Pathological Progression of Multiple Sclerosis Documented For The First Time
An international group of researchers from the Center for Brain Research at the MedUni Vienna have published a paper in the Lancet Neurology journal titled “Pathological mechanisms in progressive multiple sclerosis,” documenting the pathological progress of MS since its early stages to what is known about the disease today. The study reveals how neurodegenerative and inflammatory processes play a crucial role in MS and how unveiling these particularities can result in new treatment options.

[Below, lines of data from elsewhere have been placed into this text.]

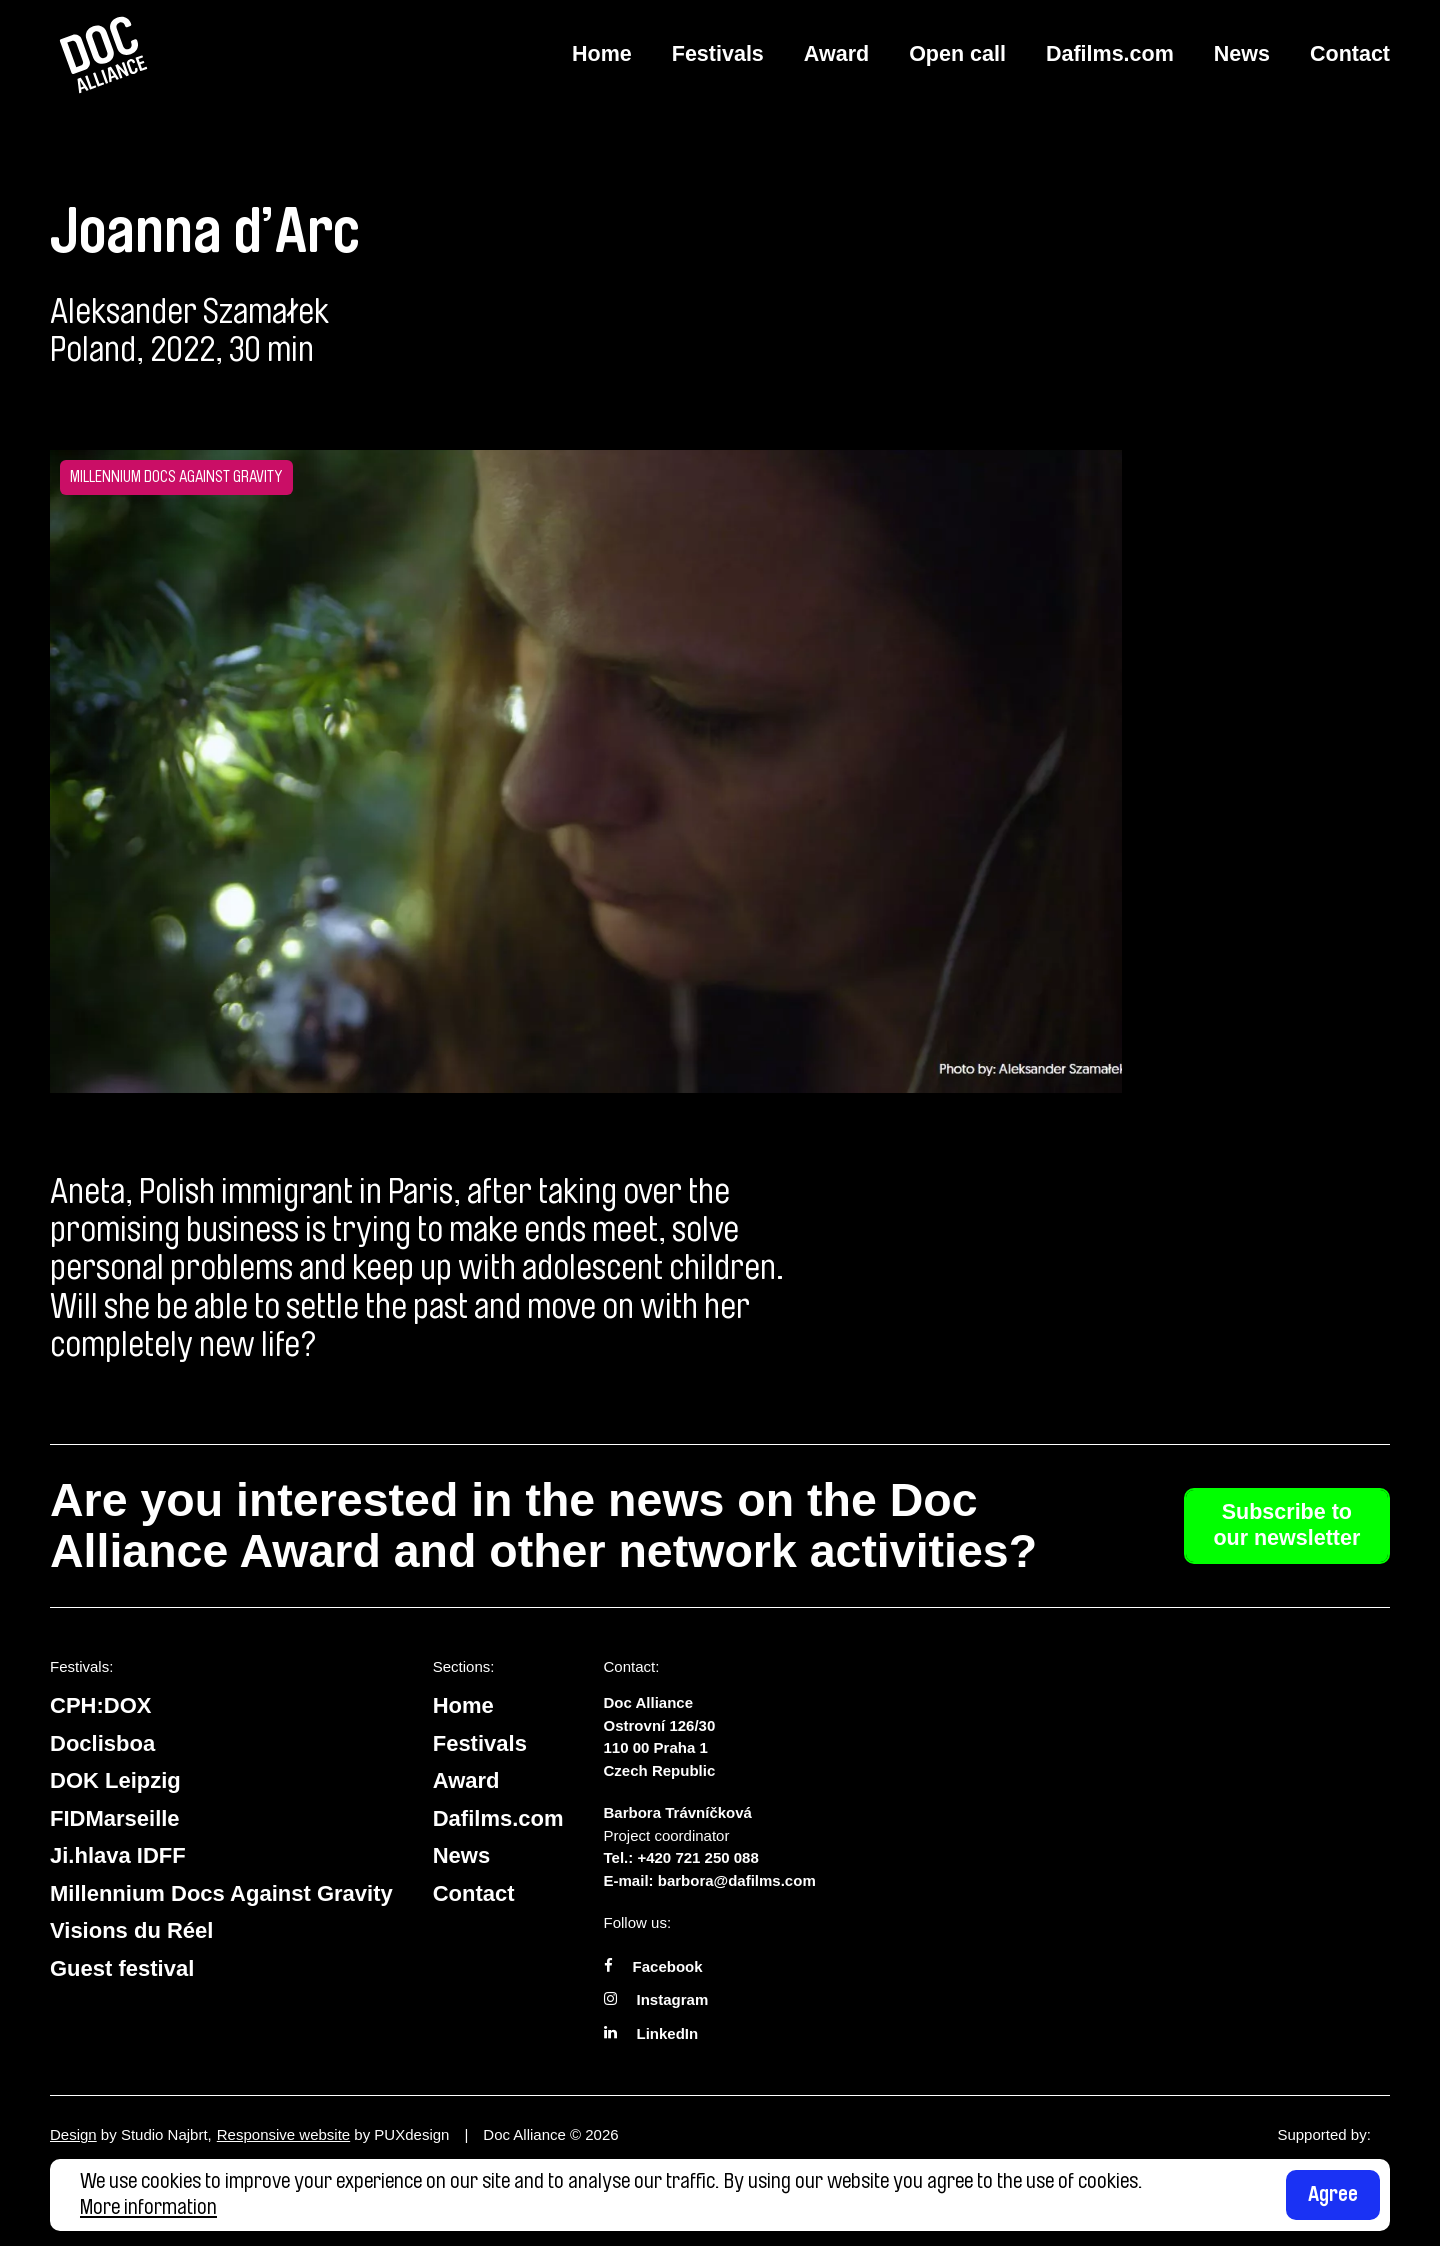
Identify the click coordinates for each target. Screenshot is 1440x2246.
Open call (957, 54)
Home (602, 54)
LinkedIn (668, 2033)
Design (73, 2134)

So far, there have been two approaches to categorizing MS: the first perceives the disease as a condition of the nervous system that is caused by an inflammatory complication with related neurodegenerative damages; the second hypothesizes that the disease evolves from an inflammatory condition into a neurodegenerative one.

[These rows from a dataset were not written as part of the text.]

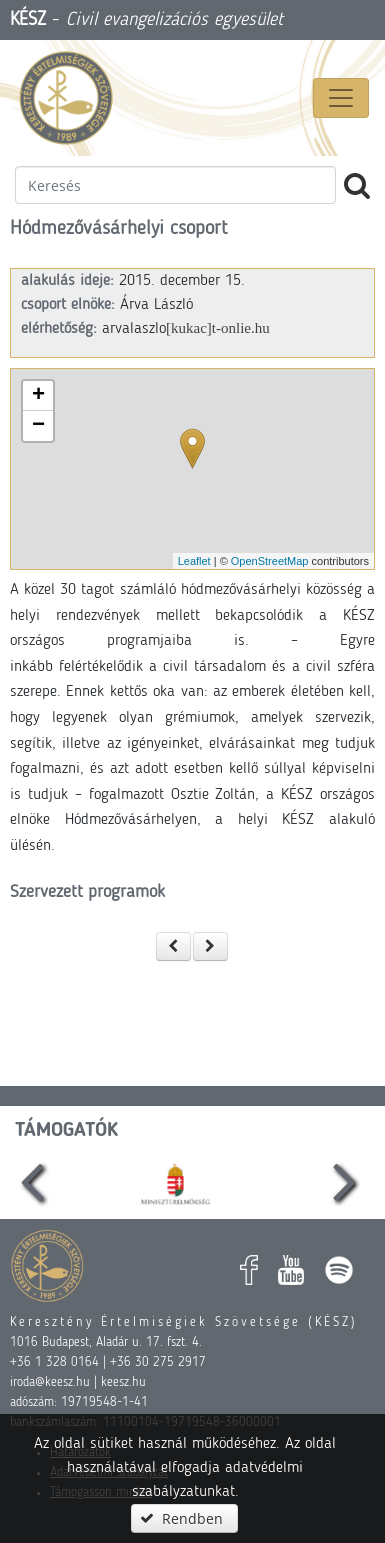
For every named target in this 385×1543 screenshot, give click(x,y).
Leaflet (194, 561)
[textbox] (175, 185)
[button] (174, 946)
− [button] (38, 426)
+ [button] (38, 396)
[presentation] (32, 1182)
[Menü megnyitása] (341, 98)
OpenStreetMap (270, 561)
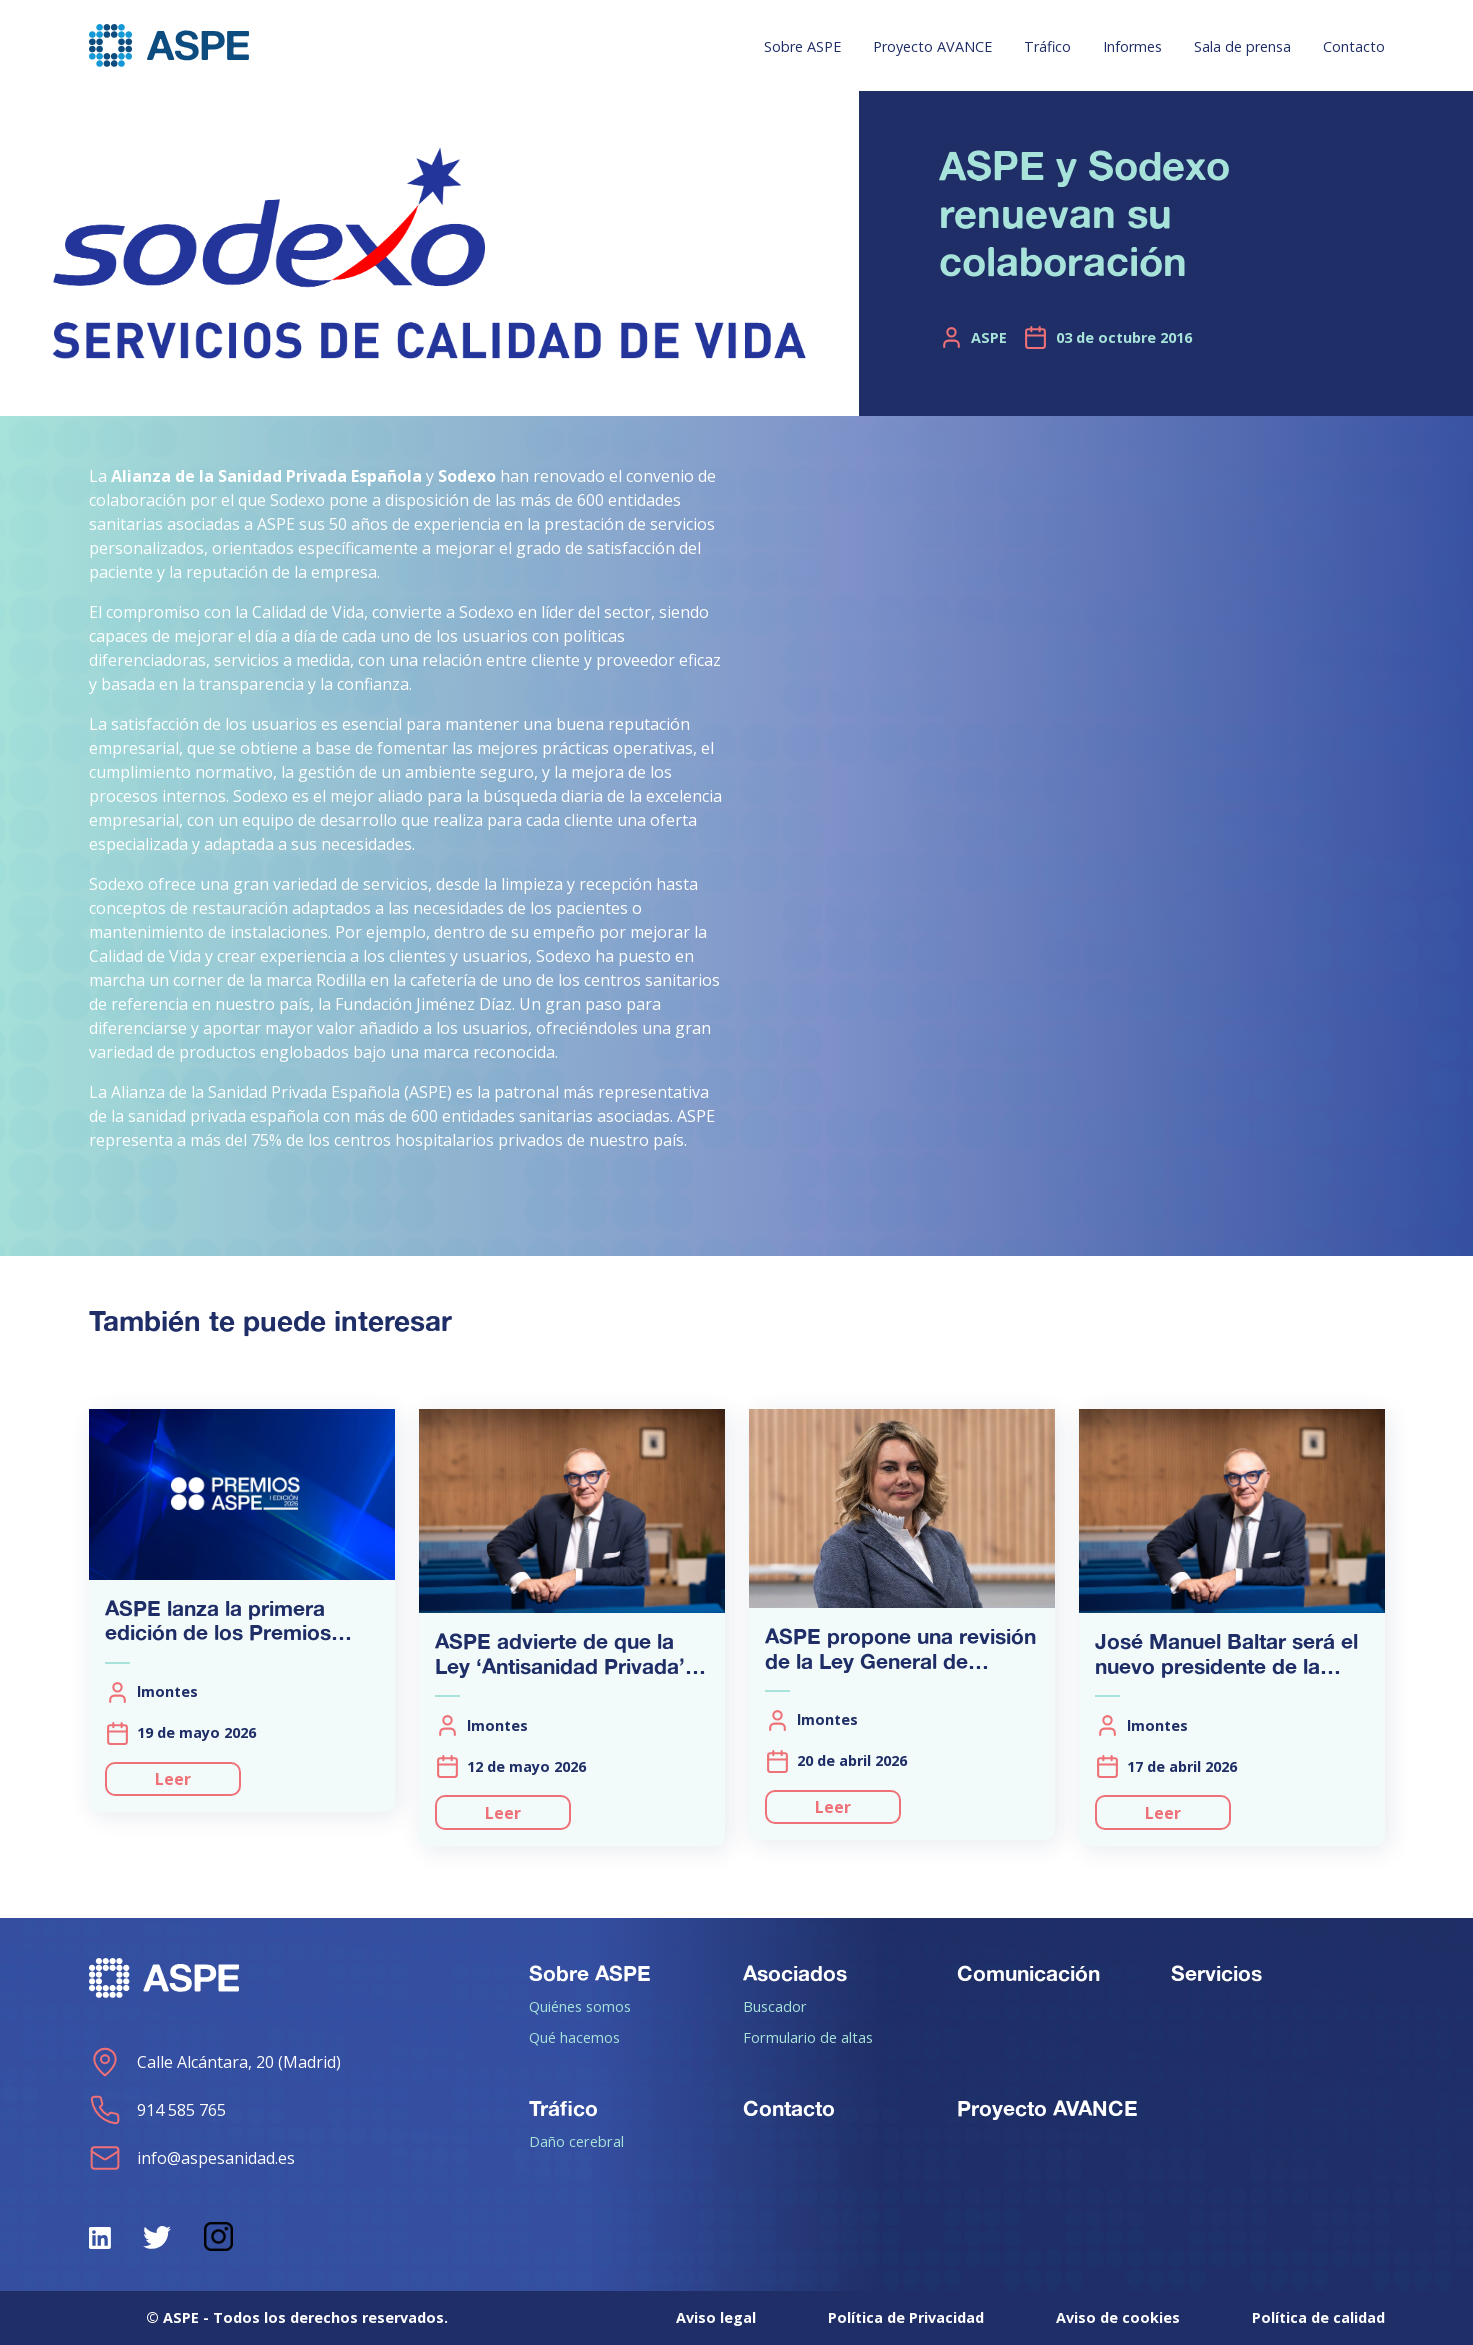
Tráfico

The research team, led by Hans Lassmann, showed that the disease progresses from an inflammatory into a neurodegenerative condition since the inflammatory process acts as a driving force and, ultimately, the neurodegenerative processes occur in the late phases of the disease, inflicting damage in the brain.

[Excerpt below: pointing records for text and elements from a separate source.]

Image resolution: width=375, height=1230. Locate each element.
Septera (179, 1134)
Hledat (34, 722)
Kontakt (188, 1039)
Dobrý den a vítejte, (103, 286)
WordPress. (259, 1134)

“The inflammatory process, which can be treated effectively in the early stages, becomes less pronounced with age. However the neurodegenerative damage increases. This also explains why drugs that initially work well later lose their effectiveness,” said Dr. Lassmann in a press release.
The so called “amplification mechanisms” are triggered in the later stages of the disease. Neurodegenerative injuries in the brain cause the activation of microglial cells, which reinforce and push the disease forward, allowing more oxygen radicals that destroy lipids and proteins to be formed. Furthermore, mitochondrial damage also begins to occur.
Dr. Lassmann noted: “There are two routes. First, drugs could be developed that have an anti-inflammatory effect in the brain too, not just suppressing the defence response in the blood and lymphatic organs. Secondly, neuroprotective treatments could be developed that preventively block the amplification mechanisms and damage to the mitochondria, thereby preventing consequential damage.”
The results from these new approaches and information will be available in the next 5 to 10 years: “I firmly believe that in the foreseeable future, so within the next five to ten years, we will be successful in fighting the amplification mechanisms and slowing down the progressive phase further,” the researcher said.